What you will do>
1) Reproduce word for word the passage on molecular mass, everything from "For bulk calculations, average" down to "atoms or ions.".
2) Decide whether each statement agrees with the passage on molecular mass. Answer yes or no, and quote the words from the passage that settle it. (a) Mass spectrometry shows isotope patterns as clusters of peaks. (b) Bulk calculations use exact isotope combinations instead of average Ar values. (c) Relative formula mass refers to the mass of one empirical formula unit.

Text excerpt>
-.-.-

The true mass varies with chain length, so only the repeat unit mass is typically reported.
Mr values assume average isotopic composition. In reality, molecules can contain different isotope combinations, creating a distribution of possible molecular masses.
Mass spectrometry reveals these patterns as clusters of peaks.
For bulk calculations, average Ar values are still used because they reflect overall natural abundance.
Both types of substance consist of extended networks rather than discrete molecules, so their formulae represent simplest ratios of atoms or ions.
Relative formula mass therefore refers to the mass of one empirical formula unit.
This allows comparison and calculation even though a complete structure contains an effectively infinite number of atoms.
Practice Questions
Chlorine exists as a diatomic molecule, Cl2. Using the relative atomic mass of chlorine (35.5), calculate the relative molecular mass (Mr) of Cl2.

-.-.-

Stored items
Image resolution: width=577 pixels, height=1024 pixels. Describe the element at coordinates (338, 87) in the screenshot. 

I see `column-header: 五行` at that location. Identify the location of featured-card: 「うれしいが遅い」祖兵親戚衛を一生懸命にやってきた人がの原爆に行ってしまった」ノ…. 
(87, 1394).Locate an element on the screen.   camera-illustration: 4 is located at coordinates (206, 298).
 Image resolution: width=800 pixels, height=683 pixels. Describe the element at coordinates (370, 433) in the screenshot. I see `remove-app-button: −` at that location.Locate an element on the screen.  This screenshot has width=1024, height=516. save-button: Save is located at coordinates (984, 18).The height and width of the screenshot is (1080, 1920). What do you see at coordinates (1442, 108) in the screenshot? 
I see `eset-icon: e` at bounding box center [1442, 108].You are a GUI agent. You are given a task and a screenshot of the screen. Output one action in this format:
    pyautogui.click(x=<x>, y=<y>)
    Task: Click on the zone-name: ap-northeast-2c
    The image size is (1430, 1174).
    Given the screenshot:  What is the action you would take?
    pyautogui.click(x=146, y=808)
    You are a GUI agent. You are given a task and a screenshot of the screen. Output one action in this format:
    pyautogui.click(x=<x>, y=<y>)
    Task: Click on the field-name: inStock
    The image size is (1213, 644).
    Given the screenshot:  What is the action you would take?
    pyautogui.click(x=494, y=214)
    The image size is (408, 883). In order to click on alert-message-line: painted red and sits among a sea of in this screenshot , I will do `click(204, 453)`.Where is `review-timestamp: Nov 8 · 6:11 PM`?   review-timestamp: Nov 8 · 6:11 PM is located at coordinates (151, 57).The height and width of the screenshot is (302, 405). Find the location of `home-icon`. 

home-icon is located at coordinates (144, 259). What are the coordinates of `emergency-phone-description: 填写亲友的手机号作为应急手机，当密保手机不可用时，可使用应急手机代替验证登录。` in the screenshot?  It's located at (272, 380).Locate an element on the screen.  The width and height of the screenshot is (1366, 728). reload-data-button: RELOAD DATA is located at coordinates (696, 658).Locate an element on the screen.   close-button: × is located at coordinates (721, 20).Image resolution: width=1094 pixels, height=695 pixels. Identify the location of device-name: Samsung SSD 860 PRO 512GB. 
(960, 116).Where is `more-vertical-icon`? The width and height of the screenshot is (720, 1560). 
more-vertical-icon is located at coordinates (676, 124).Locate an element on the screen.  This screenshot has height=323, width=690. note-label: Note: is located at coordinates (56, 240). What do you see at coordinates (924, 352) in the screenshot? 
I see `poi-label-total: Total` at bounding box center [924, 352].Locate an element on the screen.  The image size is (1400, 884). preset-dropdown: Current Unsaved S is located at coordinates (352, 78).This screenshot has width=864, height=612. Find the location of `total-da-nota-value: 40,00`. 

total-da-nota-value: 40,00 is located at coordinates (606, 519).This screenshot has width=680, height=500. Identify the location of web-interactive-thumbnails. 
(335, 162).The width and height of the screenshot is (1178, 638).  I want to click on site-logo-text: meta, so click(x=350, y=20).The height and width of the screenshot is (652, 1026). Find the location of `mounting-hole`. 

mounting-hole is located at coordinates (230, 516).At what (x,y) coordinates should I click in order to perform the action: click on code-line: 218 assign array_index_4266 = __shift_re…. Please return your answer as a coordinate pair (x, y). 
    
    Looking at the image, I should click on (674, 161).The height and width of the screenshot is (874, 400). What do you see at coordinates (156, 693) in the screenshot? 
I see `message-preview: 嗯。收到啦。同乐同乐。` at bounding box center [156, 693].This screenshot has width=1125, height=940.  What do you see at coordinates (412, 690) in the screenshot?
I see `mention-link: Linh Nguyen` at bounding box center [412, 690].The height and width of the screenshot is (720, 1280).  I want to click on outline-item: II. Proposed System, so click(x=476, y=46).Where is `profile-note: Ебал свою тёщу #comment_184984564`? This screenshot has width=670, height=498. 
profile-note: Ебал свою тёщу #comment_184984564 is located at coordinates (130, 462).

-.-.-

Answers for the exercise>
1)
For bulk calculations, average Ar values are still used because they reflect overall natural abundance.
Both types of substance consist of extended networks rather than discrete molecules, so their formulae represent simplest ratios of atoms or ions.

2)
(a) Yes: "Mass spectrometry reveals these patterns as clusters of peaks."
(b) No: "For bulk calculations, average Ar values are still used because they reflect overall natural abundance."
(c) Yes: "Relative formula mass therefore refers to the mass of one empirical formula unit."